WHAT IS NEEDED.
Reproduce the text of every item below word for word, omitting the pictures.

— START —

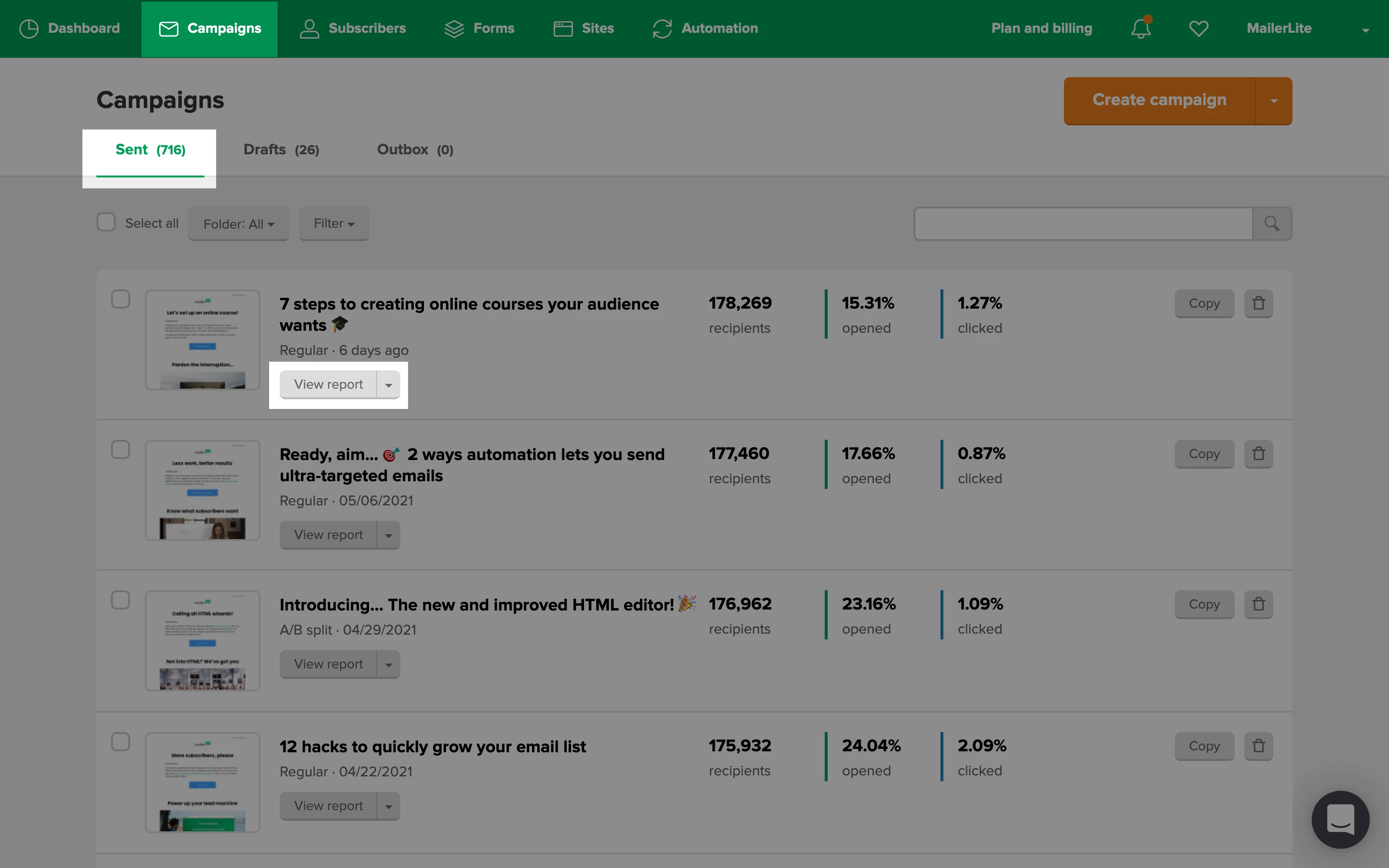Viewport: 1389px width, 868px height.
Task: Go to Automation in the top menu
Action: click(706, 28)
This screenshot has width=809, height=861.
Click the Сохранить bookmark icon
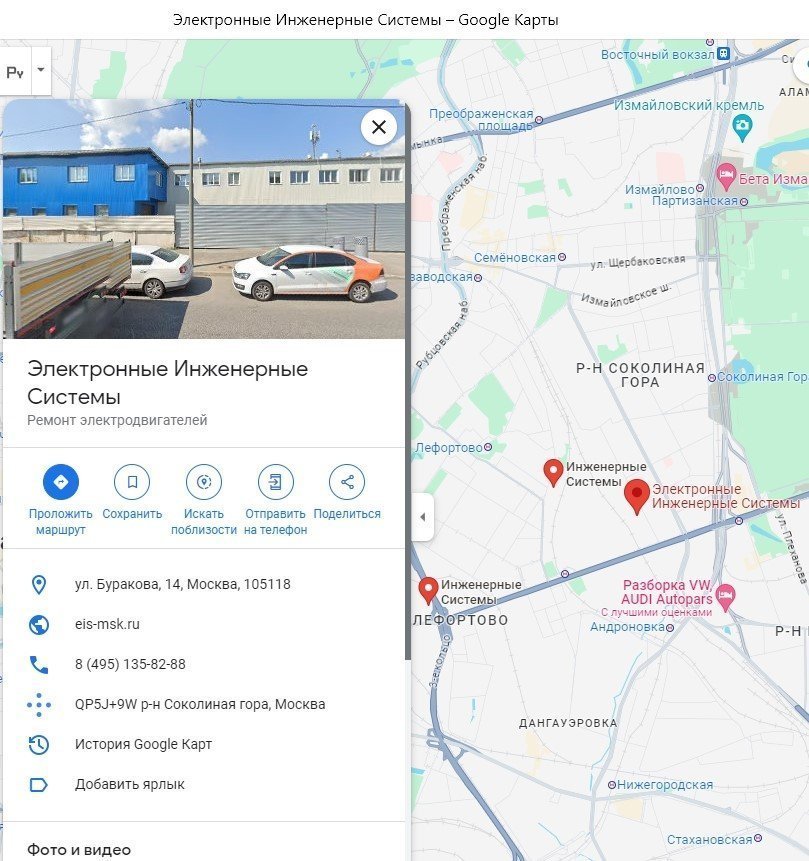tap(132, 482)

— END —

EXPECTED ANSWER.
Viewport: 1389px width, 868px height.
Task: Go to Automation in the top menu
Action: click(706, 28)
This screenshot has width=809, height=861.
Click the Сохранить bookmark icon
tap(132, 482)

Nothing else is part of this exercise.